Please print the records below word for word.

Supplied material
┄┄┄┄┄┄┄┄┄┄┄┄┄┄┄┄┄┄┄┄

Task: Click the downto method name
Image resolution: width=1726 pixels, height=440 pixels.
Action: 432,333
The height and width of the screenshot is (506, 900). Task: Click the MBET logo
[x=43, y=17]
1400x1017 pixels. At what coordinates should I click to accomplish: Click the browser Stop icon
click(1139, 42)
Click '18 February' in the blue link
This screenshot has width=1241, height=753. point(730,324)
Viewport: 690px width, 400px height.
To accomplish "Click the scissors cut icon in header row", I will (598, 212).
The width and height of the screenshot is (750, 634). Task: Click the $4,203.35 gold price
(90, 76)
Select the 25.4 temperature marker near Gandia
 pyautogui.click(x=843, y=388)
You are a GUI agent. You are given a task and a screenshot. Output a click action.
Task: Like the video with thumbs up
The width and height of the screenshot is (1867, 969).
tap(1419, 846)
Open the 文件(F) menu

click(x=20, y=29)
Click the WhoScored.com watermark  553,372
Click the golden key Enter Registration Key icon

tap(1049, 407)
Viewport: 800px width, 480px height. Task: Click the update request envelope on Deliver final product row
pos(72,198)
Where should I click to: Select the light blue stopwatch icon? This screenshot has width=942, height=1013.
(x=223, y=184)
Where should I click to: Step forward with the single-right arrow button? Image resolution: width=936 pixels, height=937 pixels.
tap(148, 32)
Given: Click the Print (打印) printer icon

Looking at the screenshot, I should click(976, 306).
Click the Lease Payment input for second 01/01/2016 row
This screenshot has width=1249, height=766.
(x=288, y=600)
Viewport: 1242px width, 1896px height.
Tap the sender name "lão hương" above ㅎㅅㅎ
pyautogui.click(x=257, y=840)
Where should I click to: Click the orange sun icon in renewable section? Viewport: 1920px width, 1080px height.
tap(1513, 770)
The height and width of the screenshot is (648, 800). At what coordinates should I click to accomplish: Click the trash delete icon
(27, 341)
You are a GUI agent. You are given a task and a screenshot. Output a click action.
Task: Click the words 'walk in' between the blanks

┄┄┄┄┄┄┄┄┄┄┄┄┄┄┄┄┄┄┄┄

Answer section
Task: Click the downto method name
Image resolution: width=1726 pixels, height=440 pixels.
Action: 432,333
The height and width of the screenshot is (506, 900). Task: Click the MBET logo
[x=43, y=17]
1400x1017 pixels. At what coordinates should I click to accomplish: Click the browser Stop icon
click(1139, 42)
Click '18 February' in the blue link
This screenshot has width=1241, height=753. point(730,324)
Viewport: 690px width, 400px height.
To accomplish "Click the scissors cut icon in header row", I will (598, 212).
The width and height of the screenshot is (750, 634). Task: Click the $4,203.35 gold price
(90, 76)
Select the 25.4 temperature marker near Gandia
 pyautogui.click(x=843, y=388)
You are a GUI agent. You are given a task and a screenshot. Output a click action.
Task: Like the video with thumbs up
The width and height of the screenshot is (1867, 969).
tap(1419, 846)
Open the 文件(F) menu

click(x=20, y=29)
Click the WhoScored.com watermark  553,372
Click the golden key Enter Registration Key icon

tap(1049, 407)
Viewport: 800px width, 480px height. Task: Click the update request envelope on Deliver final product row
pos(72,198)
Where should I click to: Select the light blue stopwatch icon? This screenshot has width=942, height=1013.
(x=223, y=184)
Where should I click to: Step forward with the single-right arrow button? Image resolution: width=936 pixels, height=937 pixels.
tap(148, 32)
Given: Click the Print (打印) printer icon

Looking at the screenshot, I should click(976, 306).
Click the Lease Payment input for second 01/01/2016 row
This screenshot has width=1249, height=766.
(x=288, y=600)
Viewport: 1242px width, 1896px height.
Tap the sender name "lão hương" above ㅎㅅㅎ
pyautogui.click(x=257, y=840)
Where should I click to: Click the orange sun icon in renewable section? Viewport: 1920px width, 1080px height.
tap(1513, 770)
The height and width of the screenshot is (648, 800). At what coordinates should I click to accomplish: Click the trash delete icon
(27, 341)
You are a GUI agent. You are given a task and a screenshot. Output a click action.
Task: Click the words 'walk in' between the blanks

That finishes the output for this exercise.